Lewis Hamilton will start the Monaco Grand Prix from third on the grid, acknowledging that converting that position into victory will require something close to a miracle at a circuit where passing is practically impossible. The Ferrari driver revealed that the team lost some of the encouraging pace it had shown in practice once qualifying began, forcing him to extract every last tenth from a car that suddenly felt less responsive and harder to place on the limit.
Why it matters:
Monaco is the one circuit on the Formula 1 calendar where Saturday matters more than Sunday. Starting third means Hamilton's fate is largely out of his hands unless rain, a safety car, or a dramatic mistake from those ahead intervenes. The qualifying drop-off is equally troubling for Ferrari; the team arrived in Monaco expecting to fight for pole, and the fact that the SF-26 lost its edge when the stakes were highest suggests there are still setup sensitivities that need to be addressed before they cost points elsewhere.
The details:
- Hamilton was in contention for pole until the final moments of qualifying, underscoring just how tight the margins were at the front. However, he admitted that Ferrari "lost something" between the final practice session and Q3, leaving him to battle a car that felt significantly different from the one he had been confident in earlier.
- The Briton delivered a lap on the absolute limit to secure third, but Verstappen and Antonelli found the extra pace needed to edge him out and lock down the front row.
- Hamilton did not mince words about the racing product Monaco currently offers. He described the grand prix as a "procession," pointing to the lack of overtaking opportunities, constant overheating of brakes and power units, and the way durable tyre compounds push everyone toward an identical one-stop strategy with little room for creativity.

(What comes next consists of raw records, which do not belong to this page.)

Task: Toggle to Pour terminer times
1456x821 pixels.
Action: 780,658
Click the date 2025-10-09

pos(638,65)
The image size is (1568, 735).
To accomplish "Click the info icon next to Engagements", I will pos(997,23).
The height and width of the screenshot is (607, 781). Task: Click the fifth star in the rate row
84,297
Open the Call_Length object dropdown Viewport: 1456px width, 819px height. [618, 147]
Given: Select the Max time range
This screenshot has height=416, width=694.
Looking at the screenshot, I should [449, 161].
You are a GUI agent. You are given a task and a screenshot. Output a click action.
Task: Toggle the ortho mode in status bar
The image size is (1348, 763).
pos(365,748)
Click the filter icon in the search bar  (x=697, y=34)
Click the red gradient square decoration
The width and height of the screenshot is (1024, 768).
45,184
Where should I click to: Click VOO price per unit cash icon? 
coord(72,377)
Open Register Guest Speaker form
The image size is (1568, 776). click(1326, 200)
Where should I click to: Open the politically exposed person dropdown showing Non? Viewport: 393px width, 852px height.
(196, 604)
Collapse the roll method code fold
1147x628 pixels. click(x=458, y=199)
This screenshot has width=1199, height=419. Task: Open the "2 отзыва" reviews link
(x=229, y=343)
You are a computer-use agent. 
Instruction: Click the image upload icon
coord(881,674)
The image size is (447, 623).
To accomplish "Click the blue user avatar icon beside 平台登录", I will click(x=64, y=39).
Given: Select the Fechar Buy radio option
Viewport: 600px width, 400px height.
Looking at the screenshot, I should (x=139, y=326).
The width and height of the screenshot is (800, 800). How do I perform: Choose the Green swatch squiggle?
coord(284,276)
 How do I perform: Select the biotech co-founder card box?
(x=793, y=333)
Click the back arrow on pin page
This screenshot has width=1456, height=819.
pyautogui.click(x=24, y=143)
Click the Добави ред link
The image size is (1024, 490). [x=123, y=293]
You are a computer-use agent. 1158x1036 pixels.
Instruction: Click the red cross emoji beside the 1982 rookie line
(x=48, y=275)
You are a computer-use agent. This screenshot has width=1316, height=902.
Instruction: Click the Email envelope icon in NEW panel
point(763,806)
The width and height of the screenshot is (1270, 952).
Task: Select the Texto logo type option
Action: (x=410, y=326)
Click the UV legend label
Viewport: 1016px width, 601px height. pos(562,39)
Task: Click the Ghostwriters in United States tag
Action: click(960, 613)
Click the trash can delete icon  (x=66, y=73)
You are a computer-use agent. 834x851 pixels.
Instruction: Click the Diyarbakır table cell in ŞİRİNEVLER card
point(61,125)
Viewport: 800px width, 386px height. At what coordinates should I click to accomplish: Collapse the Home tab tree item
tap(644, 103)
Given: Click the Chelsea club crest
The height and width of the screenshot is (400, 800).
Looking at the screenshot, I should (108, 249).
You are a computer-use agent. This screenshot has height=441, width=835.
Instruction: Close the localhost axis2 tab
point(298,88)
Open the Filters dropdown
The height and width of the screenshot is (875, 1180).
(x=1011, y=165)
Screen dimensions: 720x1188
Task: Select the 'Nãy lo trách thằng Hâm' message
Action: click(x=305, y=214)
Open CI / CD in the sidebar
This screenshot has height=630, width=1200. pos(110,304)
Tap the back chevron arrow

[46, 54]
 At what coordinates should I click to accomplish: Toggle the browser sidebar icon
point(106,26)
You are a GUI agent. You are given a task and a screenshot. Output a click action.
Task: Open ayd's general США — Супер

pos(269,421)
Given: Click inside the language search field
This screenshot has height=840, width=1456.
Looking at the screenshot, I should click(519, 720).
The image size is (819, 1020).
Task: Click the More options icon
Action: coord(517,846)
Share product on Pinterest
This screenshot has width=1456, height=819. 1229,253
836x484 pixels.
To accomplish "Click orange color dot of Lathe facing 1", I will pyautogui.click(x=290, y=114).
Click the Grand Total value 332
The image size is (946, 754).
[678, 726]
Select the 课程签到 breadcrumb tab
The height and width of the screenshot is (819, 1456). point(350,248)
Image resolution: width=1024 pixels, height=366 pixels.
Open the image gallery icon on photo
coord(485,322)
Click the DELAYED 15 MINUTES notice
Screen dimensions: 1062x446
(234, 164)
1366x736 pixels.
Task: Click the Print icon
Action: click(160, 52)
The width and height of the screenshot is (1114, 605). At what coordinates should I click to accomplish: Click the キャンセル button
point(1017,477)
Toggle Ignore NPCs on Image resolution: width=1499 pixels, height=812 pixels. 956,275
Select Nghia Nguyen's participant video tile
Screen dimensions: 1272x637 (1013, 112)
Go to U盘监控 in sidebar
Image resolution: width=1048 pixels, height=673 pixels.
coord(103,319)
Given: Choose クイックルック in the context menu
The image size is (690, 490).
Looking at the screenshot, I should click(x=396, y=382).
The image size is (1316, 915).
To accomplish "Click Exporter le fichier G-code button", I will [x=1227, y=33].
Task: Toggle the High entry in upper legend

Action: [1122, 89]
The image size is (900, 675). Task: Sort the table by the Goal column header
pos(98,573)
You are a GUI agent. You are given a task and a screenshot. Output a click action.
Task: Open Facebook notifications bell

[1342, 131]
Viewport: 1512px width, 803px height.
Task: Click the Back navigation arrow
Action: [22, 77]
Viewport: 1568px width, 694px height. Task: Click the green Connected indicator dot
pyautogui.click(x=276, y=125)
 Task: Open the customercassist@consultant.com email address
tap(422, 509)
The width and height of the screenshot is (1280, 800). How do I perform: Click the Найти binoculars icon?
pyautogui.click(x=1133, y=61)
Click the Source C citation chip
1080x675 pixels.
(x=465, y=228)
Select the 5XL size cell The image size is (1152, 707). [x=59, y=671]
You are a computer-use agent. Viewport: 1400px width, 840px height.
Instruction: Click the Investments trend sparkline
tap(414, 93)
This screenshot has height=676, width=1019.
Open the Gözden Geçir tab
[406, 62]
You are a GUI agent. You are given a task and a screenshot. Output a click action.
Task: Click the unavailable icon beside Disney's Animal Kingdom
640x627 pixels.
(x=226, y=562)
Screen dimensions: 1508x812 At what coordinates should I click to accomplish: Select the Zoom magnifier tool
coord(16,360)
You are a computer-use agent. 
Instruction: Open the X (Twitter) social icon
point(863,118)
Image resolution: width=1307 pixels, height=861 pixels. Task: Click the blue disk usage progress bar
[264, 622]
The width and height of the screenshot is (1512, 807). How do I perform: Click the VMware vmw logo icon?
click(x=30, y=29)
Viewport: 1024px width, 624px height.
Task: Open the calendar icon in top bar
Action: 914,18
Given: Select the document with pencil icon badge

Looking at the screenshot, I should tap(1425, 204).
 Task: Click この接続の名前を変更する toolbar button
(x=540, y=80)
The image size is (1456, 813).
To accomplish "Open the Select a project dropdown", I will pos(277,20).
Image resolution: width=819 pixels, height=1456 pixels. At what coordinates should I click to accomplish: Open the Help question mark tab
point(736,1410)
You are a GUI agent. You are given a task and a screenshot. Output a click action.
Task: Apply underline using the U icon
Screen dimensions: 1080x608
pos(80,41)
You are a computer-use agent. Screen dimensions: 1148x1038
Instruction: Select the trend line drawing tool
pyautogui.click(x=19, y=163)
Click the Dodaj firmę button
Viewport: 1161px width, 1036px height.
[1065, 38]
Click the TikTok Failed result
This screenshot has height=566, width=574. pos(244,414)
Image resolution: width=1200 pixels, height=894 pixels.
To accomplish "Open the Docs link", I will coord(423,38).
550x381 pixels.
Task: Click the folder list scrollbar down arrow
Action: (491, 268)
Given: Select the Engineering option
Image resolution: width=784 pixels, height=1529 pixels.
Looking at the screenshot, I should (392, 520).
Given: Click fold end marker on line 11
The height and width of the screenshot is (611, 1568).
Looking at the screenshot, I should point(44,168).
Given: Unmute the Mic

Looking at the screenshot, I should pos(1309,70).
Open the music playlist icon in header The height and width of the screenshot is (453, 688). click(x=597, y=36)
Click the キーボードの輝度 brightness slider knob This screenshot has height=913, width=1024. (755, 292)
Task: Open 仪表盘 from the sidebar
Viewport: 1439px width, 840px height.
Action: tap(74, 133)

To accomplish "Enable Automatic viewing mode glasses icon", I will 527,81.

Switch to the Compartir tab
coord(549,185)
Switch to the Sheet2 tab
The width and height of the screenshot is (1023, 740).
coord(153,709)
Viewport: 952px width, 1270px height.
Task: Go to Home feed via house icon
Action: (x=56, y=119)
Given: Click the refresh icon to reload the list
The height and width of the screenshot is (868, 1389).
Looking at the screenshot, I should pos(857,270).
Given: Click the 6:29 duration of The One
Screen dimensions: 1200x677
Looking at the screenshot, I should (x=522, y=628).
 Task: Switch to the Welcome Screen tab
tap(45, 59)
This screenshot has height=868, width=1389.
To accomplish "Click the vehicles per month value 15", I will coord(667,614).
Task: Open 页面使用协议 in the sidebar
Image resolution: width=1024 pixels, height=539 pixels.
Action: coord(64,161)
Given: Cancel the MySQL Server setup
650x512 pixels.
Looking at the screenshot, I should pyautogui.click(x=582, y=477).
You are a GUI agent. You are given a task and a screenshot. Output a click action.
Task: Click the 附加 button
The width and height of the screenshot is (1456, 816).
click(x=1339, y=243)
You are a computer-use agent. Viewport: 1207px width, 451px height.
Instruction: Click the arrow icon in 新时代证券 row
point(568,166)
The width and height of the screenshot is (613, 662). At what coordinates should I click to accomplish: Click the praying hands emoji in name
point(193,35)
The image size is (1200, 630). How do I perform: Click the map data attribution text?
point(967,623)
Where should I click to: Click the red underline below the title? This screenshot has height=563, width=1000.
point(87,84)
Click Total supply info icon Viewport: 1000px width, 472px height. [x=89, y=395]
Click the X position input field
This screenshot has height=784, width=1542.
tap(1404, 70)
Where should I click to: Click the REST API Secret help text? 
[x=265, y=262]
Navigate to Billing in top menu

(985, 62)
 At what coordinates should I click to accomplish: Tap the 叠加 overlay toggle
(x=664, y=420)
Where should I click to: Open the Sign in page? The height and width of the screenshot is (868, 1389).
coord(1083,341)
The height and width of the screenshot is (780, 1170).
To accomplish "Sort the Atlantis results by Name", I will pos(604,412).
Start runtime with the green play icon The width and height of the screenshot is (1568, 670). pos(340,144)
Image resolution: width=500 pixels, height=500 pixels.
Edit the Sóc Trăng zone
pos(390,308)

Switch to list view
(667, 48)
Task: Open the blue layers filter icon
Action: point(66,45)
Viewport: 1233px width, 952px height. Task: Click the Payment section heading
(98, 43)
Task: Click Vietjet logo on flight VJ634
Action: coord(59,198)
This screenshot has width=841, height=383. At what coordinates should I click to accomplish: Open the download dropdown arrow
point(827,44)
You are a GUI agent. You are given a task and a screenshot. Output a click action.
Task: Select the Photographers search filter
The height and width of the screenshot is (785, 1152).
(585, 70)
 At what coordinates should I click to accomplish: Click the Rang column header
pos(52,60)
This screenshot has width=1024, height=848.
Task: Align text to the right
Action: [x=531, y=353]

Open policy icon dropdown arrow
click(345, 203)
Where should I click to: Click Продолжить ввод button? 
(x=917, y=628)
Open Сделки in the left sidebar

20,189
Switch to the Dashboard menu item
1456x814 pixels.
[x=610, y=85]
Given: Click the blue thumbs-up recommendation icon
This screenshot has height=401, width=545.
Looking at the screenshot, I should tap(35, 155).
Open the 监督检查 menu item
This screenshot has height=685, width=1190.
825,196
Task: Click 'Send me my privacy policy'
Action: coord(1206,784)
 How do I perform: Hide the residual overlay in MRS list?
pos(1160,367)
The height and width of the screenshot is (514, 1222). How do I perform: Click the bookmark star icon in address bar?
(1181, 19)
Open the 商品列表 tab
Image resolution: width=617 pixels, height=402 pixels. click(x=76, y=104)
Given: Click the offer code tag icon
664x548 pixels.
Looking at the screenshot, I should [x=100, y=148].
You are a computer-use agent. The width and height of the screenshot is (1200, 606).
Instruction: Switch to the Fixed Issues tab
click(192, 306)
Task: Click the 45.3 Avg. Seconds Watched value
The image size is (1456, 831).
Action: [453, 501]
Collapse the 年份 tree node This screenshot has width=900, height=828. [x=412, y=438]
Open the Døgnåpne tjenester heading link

- Still, he refused to surrender entirely. He highlighted a strong launch off the line as a potential way to apply pressure, and conceded that rain would probably be necessary to transform his race from a salvage operation into a genuine challenge for the win.
What's next:
Sunday's race is expected to be a tactical exercise in tyre conservation and thermal management rather than a dynamic contest. Hamilton's most realistic hope is to shadow the leaders and profit from a well-timed pit stop or a sudden change in weather. Yet without external variables, the podium order may already be set. For Ferrari, the priority now is diagnosing why the SF-26 transformed from a pole contender into a slightly inferior package overnight, ensuring the same gap does not reappear at future events.